» **WORK TO DO**: Write out, word for word, the entries from the first line through the line that contains "tap(889, 132)", and omit the pictures.

:: MATERIAL TO PROCESS

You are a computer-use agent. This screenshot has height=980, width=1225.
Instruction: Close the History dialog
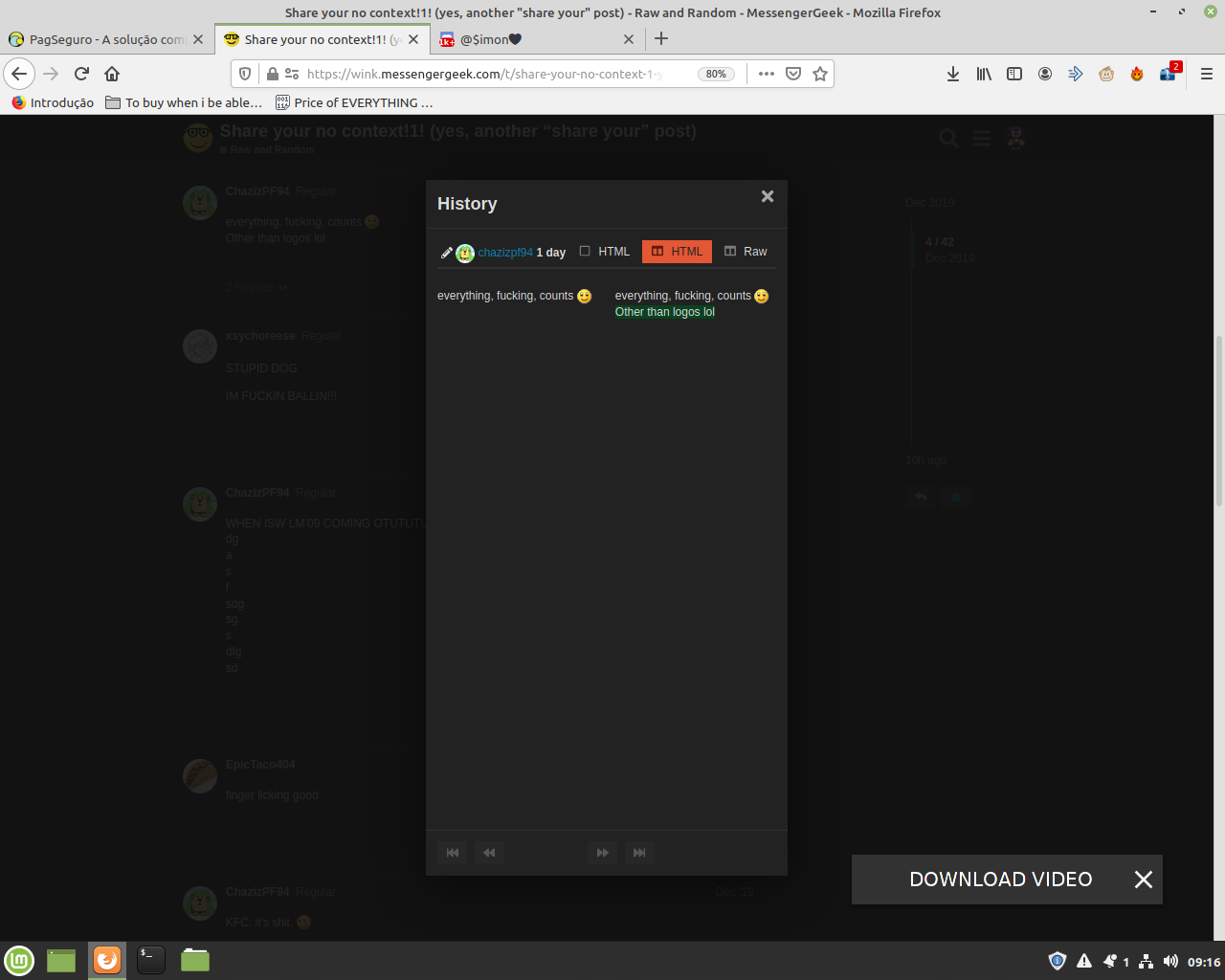point(768,196)
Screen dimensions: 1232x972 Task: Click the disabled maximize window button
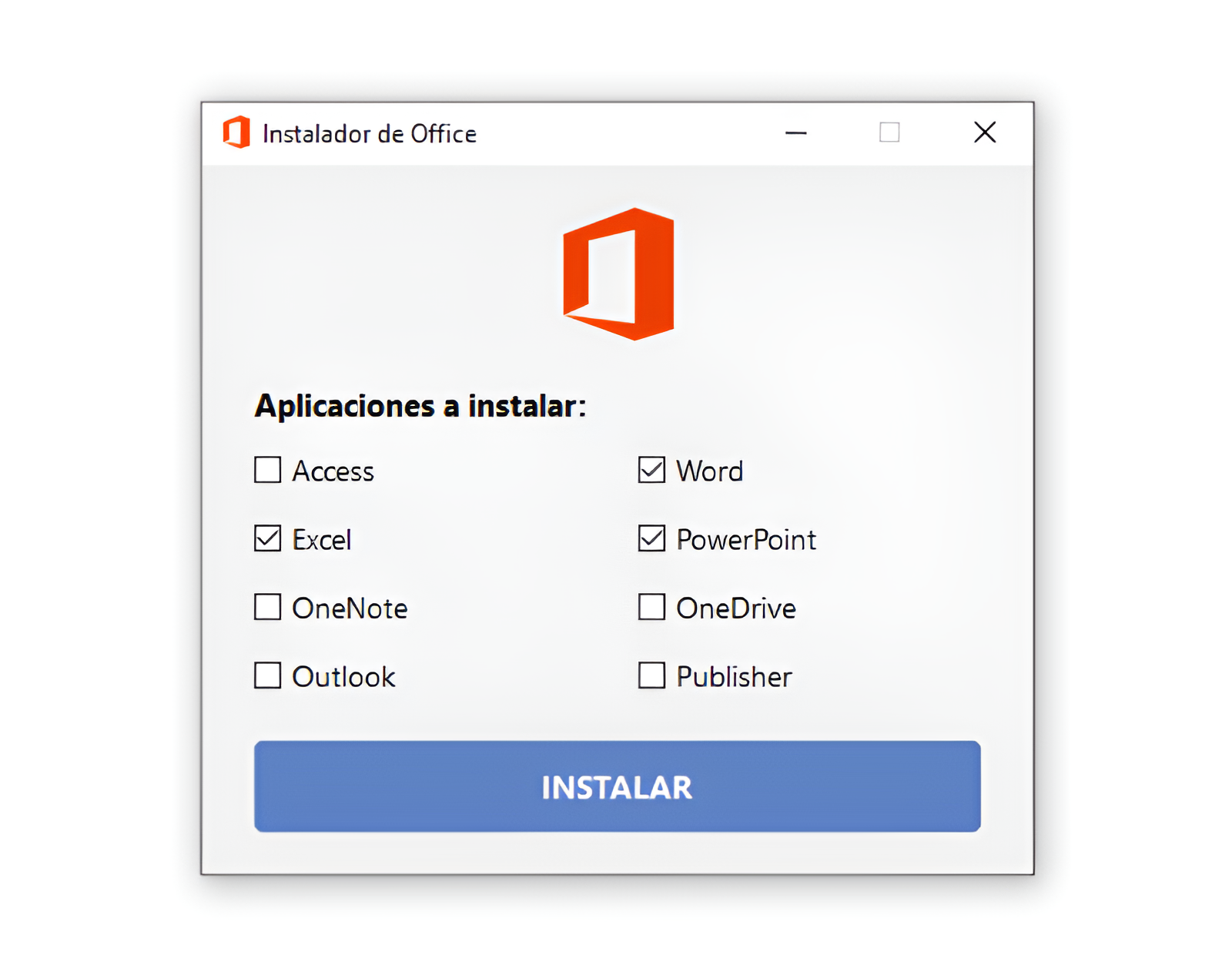tap(889, 132)
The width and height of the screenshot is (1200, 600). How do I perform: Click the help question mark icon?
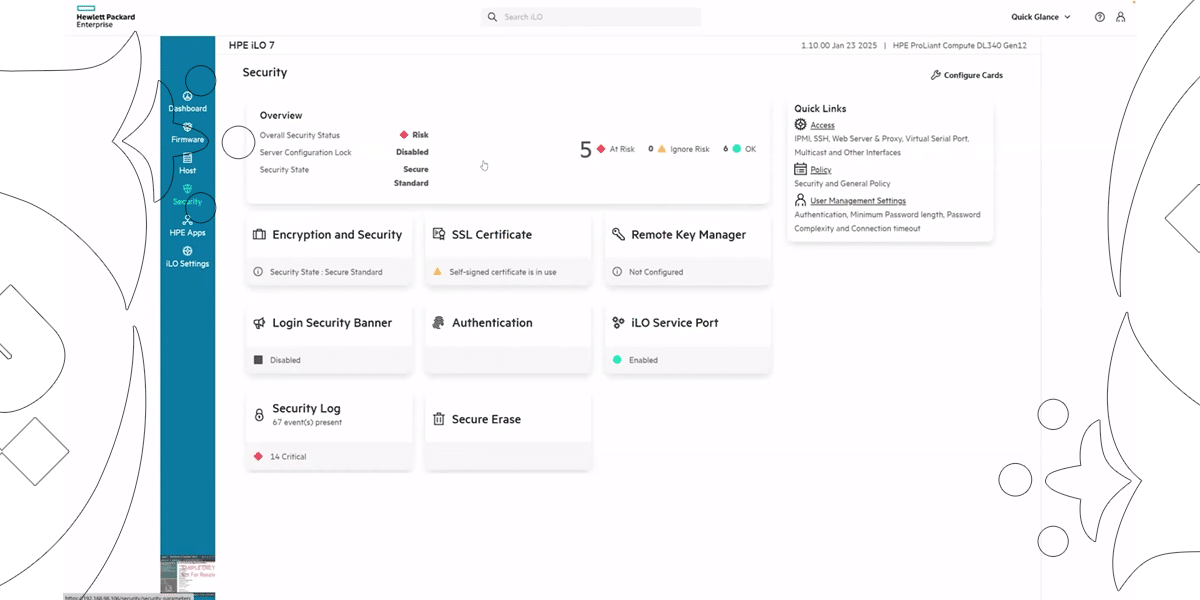[1100, 17]
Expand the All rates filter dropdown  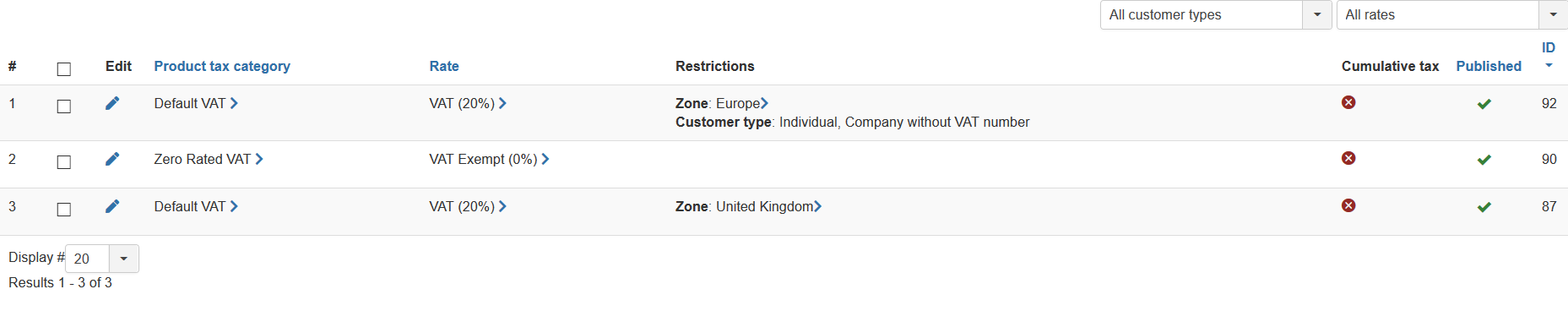pos(1452,14)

::::

» **TASK RESPONSE**:
You are a computer-use agent. This screenshot has height=980, width=1225.
Instruction: Close the History dialog
point(768,196)
Screen dimensions: 1232x972 Task: Click the disabled maximize window button
tap(889, 132)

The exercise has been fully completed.